Eine Fall-Kontroll-Studie aus Neuseeland, veröffentlicht im Jahr 2008, hat erstmals präzise Zahlen geliefert. Für jedes Jahr täglichen Cannabiskonsums – ein sogenanntes „Joint-Year“ – steigt demnach das Risiko, an Lungenkrebs zu erkranken, um acht Prozent. Besonders auffällig war der Zusammenhang bei Menschen, die langfristig konsumierten: In der höchsten Konsumgruppe war das Risiko mehr als fünfmal so hoch wie bei Nichtkonsumierenden – selbst dann, wenn der Einfluss von Tabak herausgerechnet wurde. Die Autor:innen schlussfolgern, dass ein einzelner Joint, geraucht ohne Filter, in seiner karzinogenen Wirkung etwa zwanzig Tabakzigaretten entsprechen könnte.
Keine Obstruktion, aber Irritation
Doch Krebs ist nicht die einzige denkbare Folge. Was passiert mit der Lunge selbst – unabhängig von malignen Veränderungen? Auch hier lohnt der Blick in die Forschung. Die sogenannte Dunedin-Studie, eine der renommiertesten Langzeituntersuchungen Neuseelands, untersuchte über Jahrzehnte hinweg die Auswirkungen von Cannabis und Tabak auf die Lungenfunktion. Das Ergebnis war differenzierter, als viele erwartet hätten: Während Tabakkonsum erwartungsgemäß zu einer Reduktion des forcierten exspiratorischen Volumens führte – also der Luftmenge, die in einer Sekunde ausgeatmet werden kann –, zeigte Cannabis einen anderen Effekt. Die Lungenkapazität war bei Konsumierenden sogar erhöht. Es trat keine typische Atemwegsverengung auf, der Gasaustausch blieb weitgehend unbeeinträchtigt. Und doch blieb etwas hängen: ein gesteigerter Atemwegswiderstand, eine Art Reizung der großen Bronchien, verbunden mit Husten und Schleimbildung – Symptome einer chronischen Bronchitis.

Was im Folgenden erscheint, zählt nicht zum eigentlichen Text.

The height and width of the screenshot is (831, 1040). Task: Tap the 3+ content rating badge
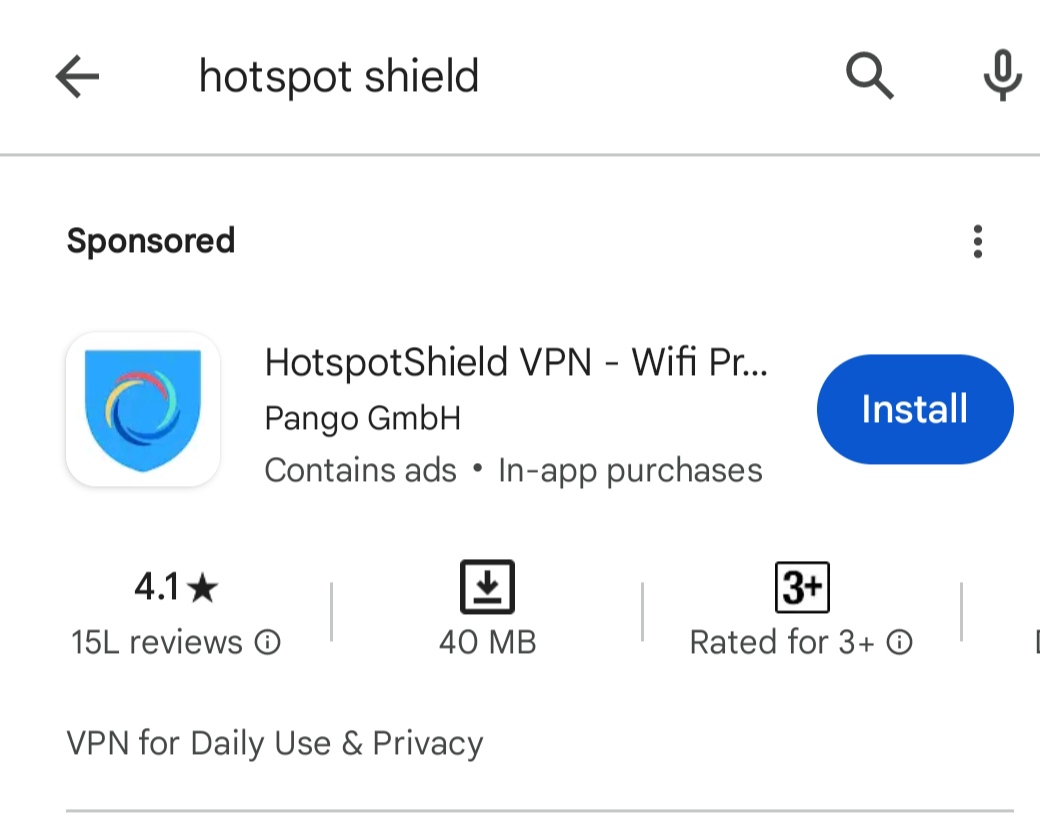pos(802,587)
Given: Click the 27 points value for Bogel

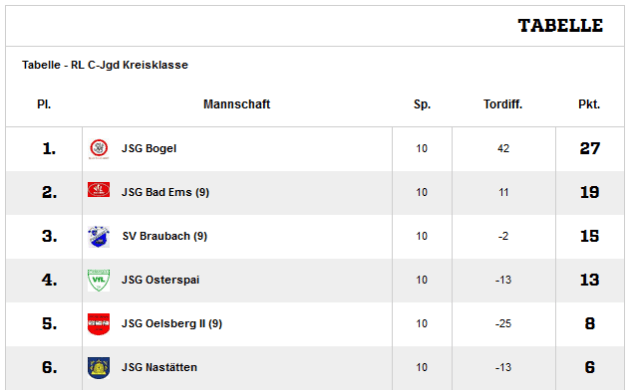Looking at the screenshot, I should 590,149.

Die Sache mit der Kombination: Rauchen von Cannabis und Tabak
Diesen Befund stützt auch eine Langzeitstudie, die junge Erwachsene zwischen 21 und 30 Jahren über neun Jahre hinweg begleitete. Bereits mit 30 Jahren zeigten regelmäßige Tabakraucher:innen deutliche Einschränkungen der Lungenfunktion. Cannabis hingegen, so die Autor:innen, habe bei moderatem Gebrauch keine vergleichbare Wirkung. Im Gegenteil: Die Lungenwerte reiner Cannabiskonsumierenden waren ähnlich gut – in Teilen sogar besser – als die der abstinenten Kontrollgruppe. Auffällig: Der kombinierte Konsum von Tabak und Cannabis führte nicht zu zusätzlichen Schäden – das Risiko entsprach dem von Tabak allein.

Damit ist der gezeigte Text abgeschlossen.